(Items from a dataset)
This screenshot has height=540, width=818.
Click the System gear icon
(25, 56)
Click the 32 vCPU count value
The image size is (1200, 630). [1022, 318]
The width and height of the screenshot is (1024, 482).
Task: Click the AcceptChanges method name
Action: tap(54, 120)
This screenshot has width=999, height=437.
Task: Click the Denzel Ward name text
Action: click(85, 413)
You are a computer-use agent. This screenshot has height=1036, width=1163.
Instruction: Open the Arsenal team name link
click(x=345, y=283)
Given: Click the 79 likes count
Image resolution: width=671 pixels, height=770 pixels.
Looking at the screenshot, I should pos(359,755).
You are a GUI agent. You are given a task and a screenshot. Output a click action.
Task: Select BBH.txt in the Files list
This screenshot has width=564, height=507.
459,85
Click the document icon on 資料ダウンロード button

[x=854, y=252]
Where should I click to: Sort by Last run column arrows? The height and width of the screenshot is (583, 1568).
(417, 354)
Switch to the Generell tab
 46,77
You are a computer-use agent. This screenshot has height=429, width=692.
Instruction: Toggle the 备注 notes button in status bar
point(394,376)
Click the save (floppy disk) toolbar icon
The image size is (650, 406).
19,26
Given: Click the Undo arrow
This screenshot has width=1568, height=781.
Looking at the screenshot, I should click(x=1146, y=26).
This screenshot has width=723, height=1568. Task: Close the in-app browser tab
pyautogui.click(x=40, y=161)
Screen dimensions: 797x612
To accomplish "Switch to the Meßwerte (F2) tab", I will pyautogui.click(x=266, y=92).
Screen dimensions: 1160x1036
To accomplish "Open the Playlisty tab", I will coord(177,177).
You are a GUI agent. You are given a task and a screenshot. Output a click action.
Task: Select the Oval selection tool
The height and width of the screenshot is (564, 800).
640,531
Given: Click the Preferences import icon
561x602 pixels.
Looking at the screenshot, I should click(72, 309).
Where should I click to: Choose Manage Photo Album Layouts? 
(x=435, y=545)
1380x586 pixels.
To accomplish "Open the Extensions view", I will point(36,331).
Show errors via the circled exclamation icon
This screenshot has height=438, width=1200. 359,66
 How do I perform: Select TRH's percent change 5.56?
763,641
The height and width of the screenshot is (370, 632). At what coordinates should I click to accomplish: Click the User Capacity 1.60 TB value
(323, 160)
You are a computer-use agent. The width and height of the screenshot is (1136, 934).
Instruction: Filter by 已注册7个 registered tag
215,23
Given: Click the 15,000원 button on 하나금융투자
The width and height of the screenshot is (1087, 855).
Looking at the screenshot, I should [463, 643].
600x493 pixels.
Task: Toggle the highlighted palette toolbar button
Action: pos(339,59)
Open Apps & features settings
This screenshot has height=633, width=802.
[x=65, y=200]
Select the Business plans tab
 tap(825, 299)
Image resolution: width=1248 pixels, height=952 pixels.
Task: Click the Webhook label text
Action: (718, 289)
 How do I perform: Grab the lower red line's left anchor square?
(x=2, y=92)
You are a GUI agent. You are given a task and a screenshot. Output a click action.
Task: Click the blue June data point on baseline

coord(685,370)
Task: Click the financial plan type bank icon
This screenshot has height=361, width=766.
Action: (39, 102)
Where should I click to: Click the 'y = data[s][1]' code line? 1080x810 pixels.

Problem requirements
State the number of lines in the records that contain the string "dimensions". Nothing else is needed.

Solved problem
2